Ann Lee était vouée à disparaître. Après un passage aussi bref que discret dans la BD japonaise, ce personnage sans histoire et sans épaisseur devait finir dans un tiroir. Pour 46 000 yens, des artistes français lui ont offert une nouvelle vie.
 Dominique Gonzales-Foerster |
Ann Lee n’est qu’une surface. Elle traverse l’écran strié par une lourde pluie, puis disparaît. Sa démarche gracile et anonyme laisse derrière elle la sensation tenace du doute. Il faut s’asseoir, la tête entre les mains, et l’attendre, en se languissant du timbre atone de sa voix. Ce qu’il y a de déconcertant dans les personnages numériques, c’est leur refus d’être tangibles, leur incapacité à s’incarner dans un lieu plausible. Ann Lee revient. En japonais - sa langue natale - l’héroïne de manga entame une litanie apocalyptique. Traduction : "
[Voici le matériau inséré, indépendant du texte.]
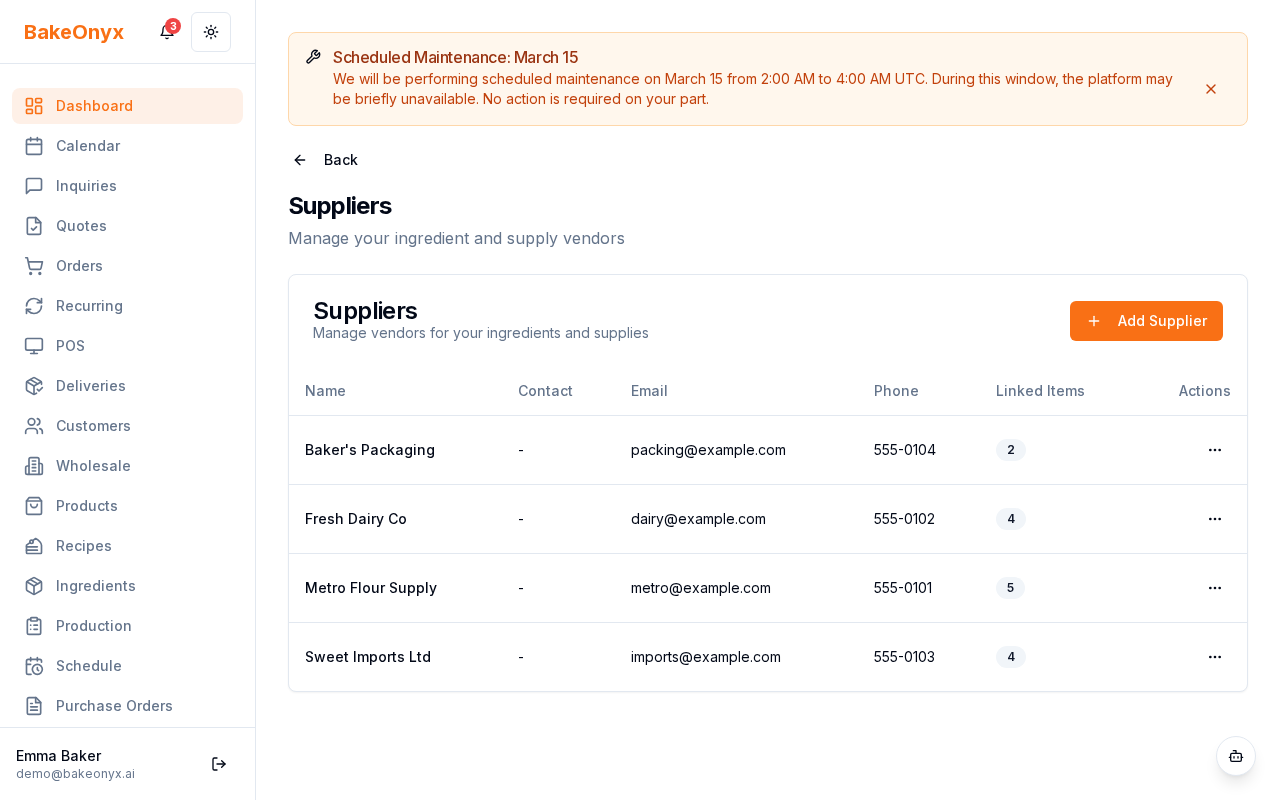Open actions menu for Sweet Imports Ltd
Image resolution: width=1280 pixels, height=800 pixels.
tap(1215, 657)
Il n’y aura pas de Zone de sécurité. Vous allez disparaître dans vos écrans. C’est une promesse - je vous le promets (...) Il n’y a nulle part où aller, absolument nulle part dans cet univers complètement perdu. Je parle de toute ma voix, d’ici, jusqu’aux confins de Jupiter, à travers les banlieues désertes de Mars, et même plus loin que cette galaxie et partout dans le reste de l’univers, et à la Lune... Aucun endroit ne s’appellera plus Zone de sécurité."
De retour de l’entre-mondes
Ann Lee est l’héroïne d’un film d’animation en 3D de la vidéaste française Dominique Gonzales-Foerster, présenté jusqu’au 3 mars prochain à la galerie Jennifer Flay, rue Louise-Weiss, à Paris. Ann Lee est une rescapée. Un produit culturel, inventé par Kworks, une agence japonaise spécialisée dans la création à la chaîne de personnages pour des dessinateurs de manga en mal d’inspiration. Personnage sans signes particuliers, vierge de toute histoire, Ann Lee était condamnée à demeurer dans l’entre-mondes des fictions qui n’ont personne pour leur donner corps et vie. L’an dernier, les plasticiens Pierre Huygue et Philippe Parreno ont décidé de racheter le personnage à Kworks pour 46 000 yens (environ 2 800 francs). Le projet No ghost, just a shell était né. Son titre, qui signifie quelque chose comme "pas un fantôme, juste une enveloppe", est inspiré de Ghost in the shell, l’un des chef-d’œuvre de l’animation japonaise (1996, Mamoru Oshii). Dans ses notes de 1999, Philippe Parreno décrit sa démarche : "Une entreprise écologique, une entreprise de traduction : acheter le copyright d’un de ces personnages, un personnage bon marché, amené à disparaître très vite. Travailler avec lui à une véritable histoire, traduire ses aptitudes dans une psychologie, lui prêter un caractère, un texte, une dénonciation, le plaidoyer d’un procès. Faire en sorte que ce personnage puisse vivre différentes histoires. Qu’il puisse agir comme un signe, comme un logo actif."
Répondre au besoin d’héroïne
Anywhere out of the world, de Philippe Parreno et 2 minutes en dehors du temps, de Pierre Huyghe, deux films d’animations réalisés en 2000, ont marqué le retour à la vie d’Ann Lee. Avec Ann Lee in Anzen zone, Dominique Gonzales-Foerster prolonge et enrichit encore l’histoire. La vidéaste témoigne : "Chez tous les participants au projet, Pierre Huygues, Philippe Parreno ou moi, Ann Lee a provoqué d’étranges réactions. Comme si l’abstraction du personnage abolissait la distance, permettait d’aller vers l’anxiété, de dévoiler des choses que nous n’aurions jamais osé dévoiler" (Aden, 30 janvier 2001).
Ann Lee n’était rien. Elle a désormais un destin : celui d’un produit destiné à répondre aux besoins de l’industrie culturelle, qui se retrouve investi par de nouveaux imaginaires et qui devient un objet d’art à part entière.
Une création de Dominique Gonzales-Foerster. Jusqu’au 3 mars à la galerie Jennifer Flay, 20 rue Louise-Weiss, Paris 13e. Tél : 01 44 06 73 60.